So idyllisch geht es nicht in jedem Schweinestall zu. Aber das Thema Tierhaltung ist in jedem Fall Aufgabe des Landwirtschaftsressorts, nicht des Bauministeriums. (Foto: imago/Rainer Weisflog)
Tierhaltung

Neue Hürden für die Bauern

Mit Hilfe des Baurechts will Umweltministerin Hendricks (SPD) die Massentierhaltung eindämmen, obwohl sie dafür gar nicht zuständig ist. Kritik kommt vom Bauernverband, auch Bundeslandwirtschaftsminister Christian Schmidt (CSU) ist skeptisch.

Umwelt- und Bauministerin Barbara Hendricks will mit Hilfe des Baurechts die Massentierhaltung eindämmen. Anwohner und Kommunen sollen nach den Plänen der SPD-Politikerin Planung und Bau von großen Ställen leichter beeinflussen oder verhindern können. Dazu soll ein bauplanungsrechtliches Verfahren unter Beteiligung der Öffentlichkeit für alle großen Anlagen verpflichtend werden.

Das Problem dabei: Hendricks‘ Umwelt- und Bauministerium ist gar nicht für die Tierhaltung zuständig. Indem sie ihre „Regelungsüberlegungen zur Begrenzung und Verminderung der Intensivtierhaltung“ vorlegte, griff Hendricks offensichtlich in die Kompetenzen des CSU-geführten Landwirtschaftsministeriums ein.

SPD-Plan: Neue Ställe nur noch mit Riesen-Bürokratie

Dass es Hendricks mehr um Eingriffe in die Landwirtschaft geht, als ums Baurecht, unterstreichen ihre Äußerungen zur Begründung des Vorstoßes. „Vielen Menschen ist diese Art der Landwirtschaft gar nicht mehr recht“, sagte Hendricks in Berlin. Es gehe nicht darum, konventionelle Landwirtschaft zu verteufeln. Aber diese müsse sich ändern. Aus Sicht Hendricks’ hat die seit Jahren festzustellende Intensivierung der Tierhaltung einen erheblich negativen Einfluss auf die Umwelt.

Als Probleme listet sie auf: Ausstoß von Feinstaub und Treibhausgasen, übermäßige Stickstoffemissionen, insbesondere Ammoniak, Geruchsbelästigungen und teils sehr hohe Konzentrationen von Nitrat und Tierarzneien wie Antibiotika im Grundwasser.

Der Gesetzgeber sei gefordert. Der müsse die bestehende Bevorzugung großer Tierhaltungsanlagen beseitigen. Die sollten, sagt Hendricks, „auch wenn es sich um landwirtschaftliche Betriebe handelt, künftig grundsätzlich nur noch zugelassen werden, wenn die Gemeinde einen entsprechenden Bebauungsplan erlässt“. Viele Bauern wollten oder könnten mit der Intensivierung der Tierhaltung selbst nicht Schritt halten, so Hendricks.

____

#### SCHRIFTLICHE AUFGABE A
Gib sämtliche Datensätze erneut wieder und ersetze darin "How do I perform" durch "What should I do to", ohne sonst etwas zu ändern. Lass die Bilder dabei weg.
Der Text und die Datensätze hängen inhaltlich nicht zusammen.

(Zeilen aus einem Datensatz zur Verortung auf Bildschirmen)
____

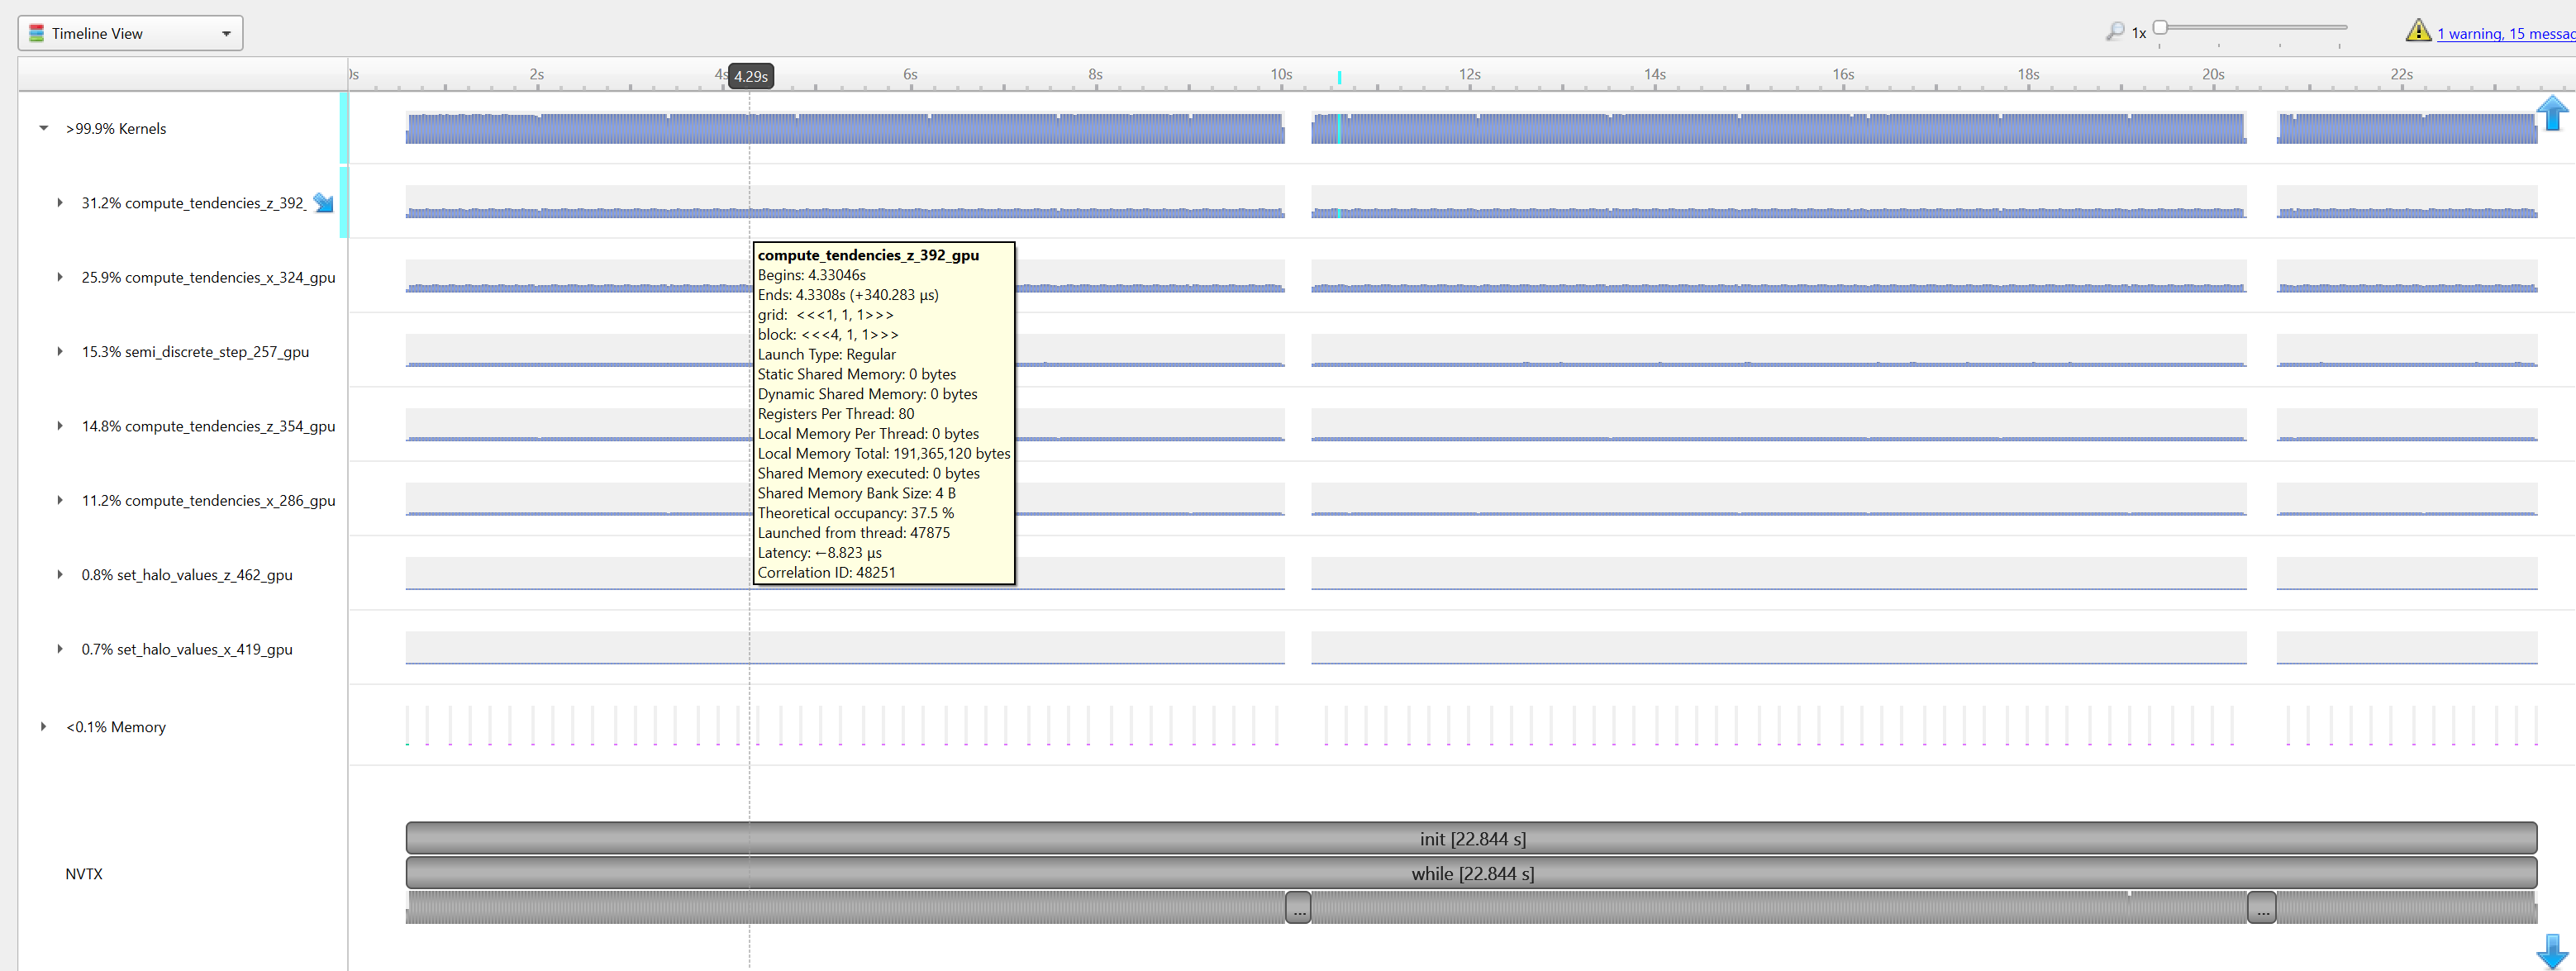Expand the set_halo_values_z_462_gpu row
This screenshot has width=2576, height=971.
(60, 575)
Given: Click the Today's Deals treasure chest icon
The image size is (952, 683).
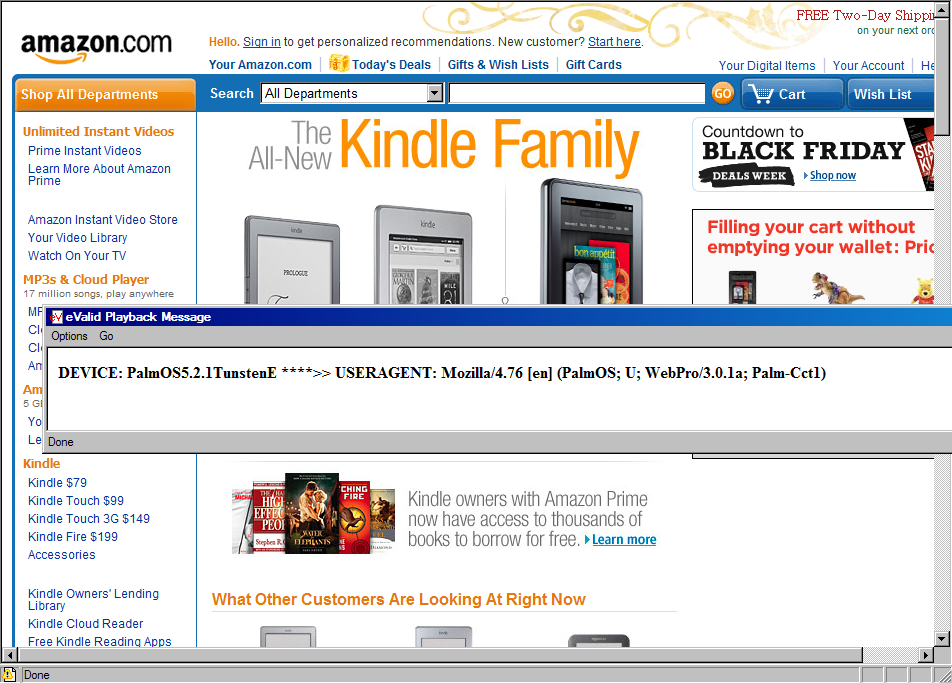Looking at the screenshot, I should coord(339,63).
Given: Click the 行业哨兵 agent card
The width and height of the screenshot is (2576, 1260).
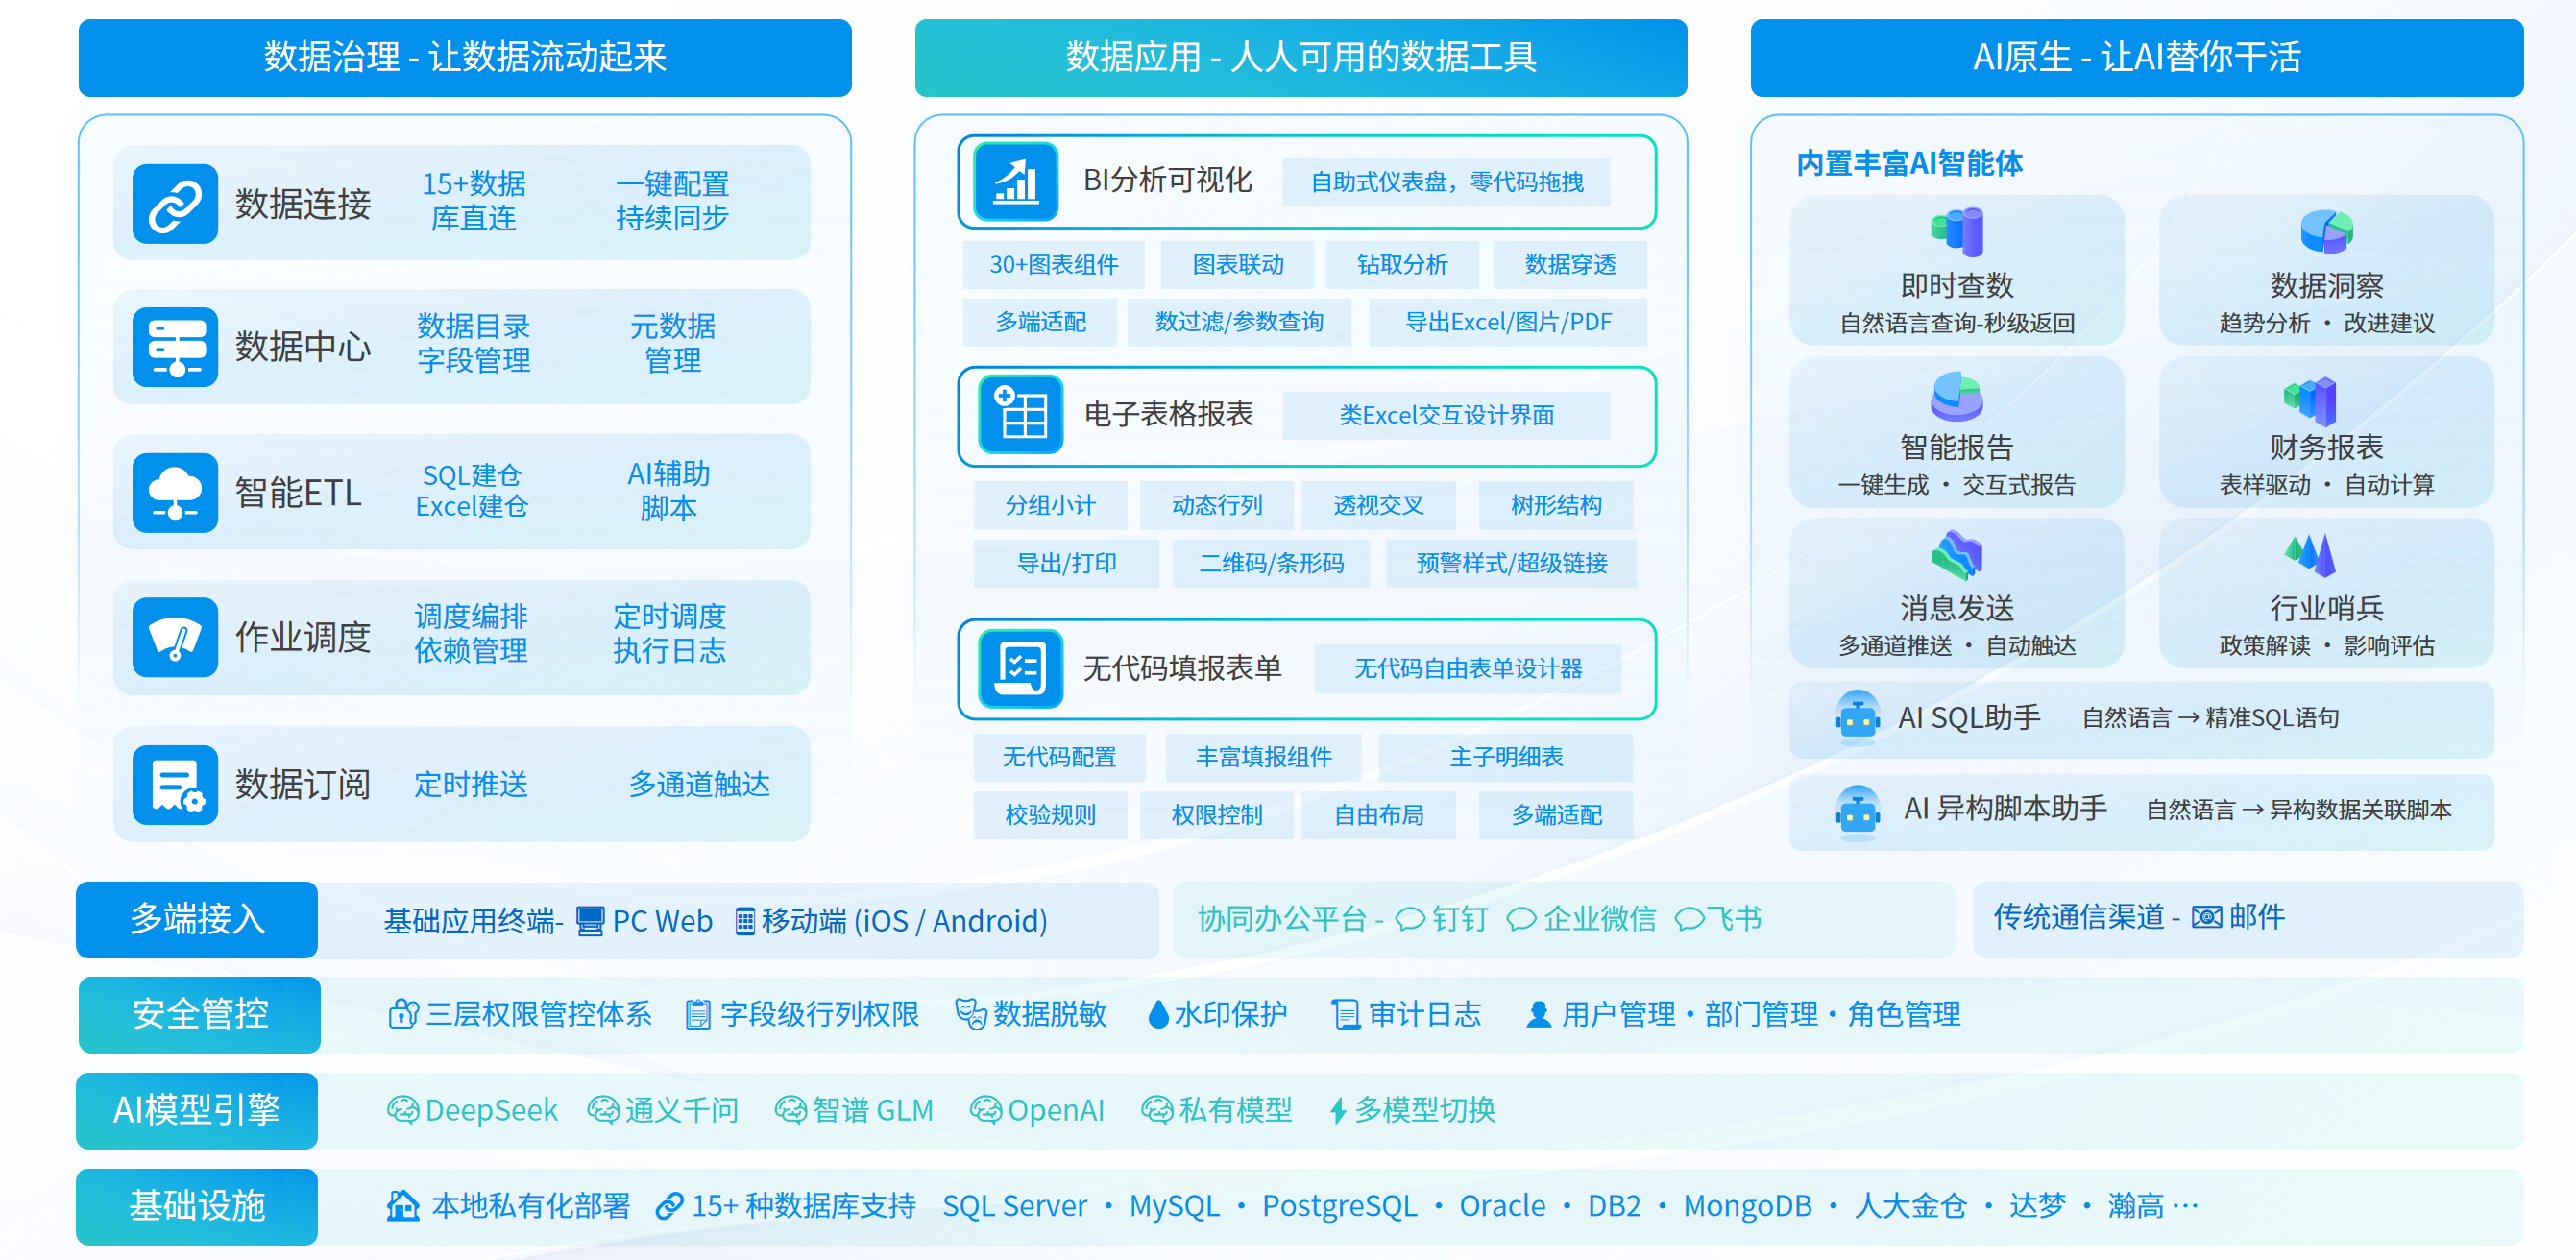Looking at the screenshot, I should 2326,592.
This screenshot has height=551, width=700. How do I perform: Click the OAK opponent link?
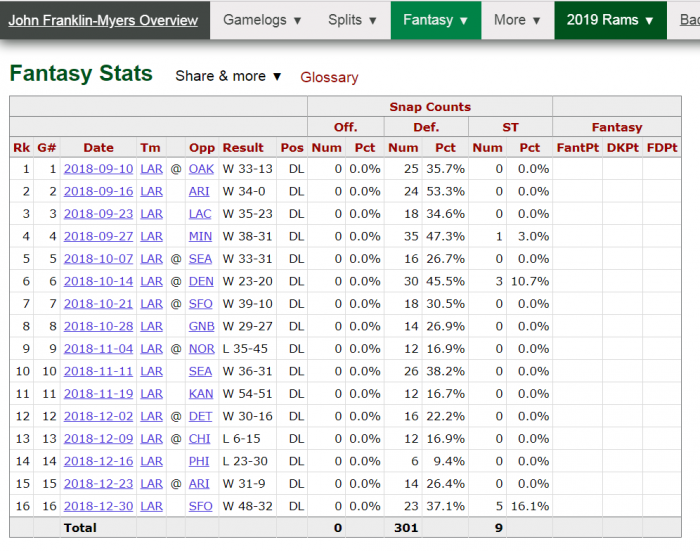201,169
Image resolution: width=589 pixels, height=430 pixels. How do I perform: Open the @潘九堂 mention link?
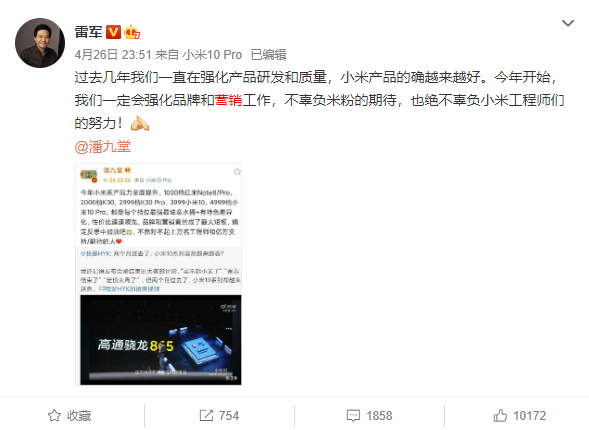[x=103, y=146]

____

#### SCHRIFTLICHE AUFGABE B
Schreib den Artikel über Hendricks' Pläne zur Tierhaltung im Baurecht nach seinem letzten Satz weiter.

#### SCHRIFTLICHE ANTWORT A
Expand the set_halo_values_z_462_gpu row
This screenshot has width=2576, height=971.
(60, 575)
Given: Click the Today's Deals treasure chest icon
The image size is (952, 683).
Looking at the screenshot, I should coord(339,63).
Given: Click the 行业哨兵 agent card
The width and height of the screenshot is (2576, 1260).
Looking at the screenshot, I should 2326,592.
This screenshot has height=551, width=700. What should I do to: Click the OAK opponent link?
201,169
Image resolution: width=589 pixels, height=430 pixels. What should I do to: Open the @潘九堂 mention link?
[x=103, y=146]

#### SCHRIFTLICHE ANTWORT B
Hendricks will Bauern erziehen

Bisher bekommen demnach große Ställe Genehmigungen auch ohne Bebauungsplan der Gemeinden, wenn sie Kriterien eines Genehmigungsverfahrens erfüllen und die Betreiber über ausreichend Land verfügen, um mehr als die Hälfte des benötigten Tierfutters selbst anzubauen. Anwohner, die unter Umweltfolgen wie Gestank, Lärm oder Ammoniak- und Nitratbelastung zu leiden haben, können dann nach Darstellung des Umweltministeriums kaum Einfluss nehmen.

Bauern dürfen bisher Ställe praktisch in jeder Größe bauen – Agrarindustrielle hingegen nicht. So steht das schon heute im Baugesetz. Aber, wann ein Bauer noch Bauer ist oder schon Gewerbetreibender, das ist nicht so einfach zu sagen. Die Bundesumweltministerin, die aus grundsätzlichen Erwägungen gegen große Tierhaltungen ist, kann das kaum beeinflussen. Aber als Bundesbauministerin hat sie einen Hebel. Wenn sie nämlich diese Unterscheidung im Baurecht beseitigt, hat eine Gemeinde Einfluss auf jeden großen Stallneubau – inklusive Bürgerbeteiligung und Gemeinderatsbeschluss. Bislang ist das nur bei gewerblicher Tierhaltung der Fall.

Schmidt: Entwicklung der Landwirtschaft nicht blockieren

Hendricks will den Gesetzentwurf jetzt in die Ressortabstimmung geben. Und das, während Agrarminister Christian Schmidt (CSU) sich nach Auskunft seines Hauses im Urlaub befindet. Das Landwirtschaftsministerium jedenfalls sieht den Plan kritisch: Man werde den Hendricks-Entwurf erst ein mal in Ruhe anschauen und sich dann in der Ressortabstimmung entsprechend einbringen, erklärte Agrarministeriumssprecher Jens Urban gegenüber dem Bayernkurier. „Wir dürfen die Entwicklungsperspektive der Landwirtschaft nicht blockieren. Denn eines ist klar: Kernaufgabe der Landwirtschaft ist und bleibt die Ernährungssicherung unserer Bevölkerung. Dazu gehört auch die tierische Veredelung mit ihren in Deutschland hoch nachgefragten Produkten“, so Urban.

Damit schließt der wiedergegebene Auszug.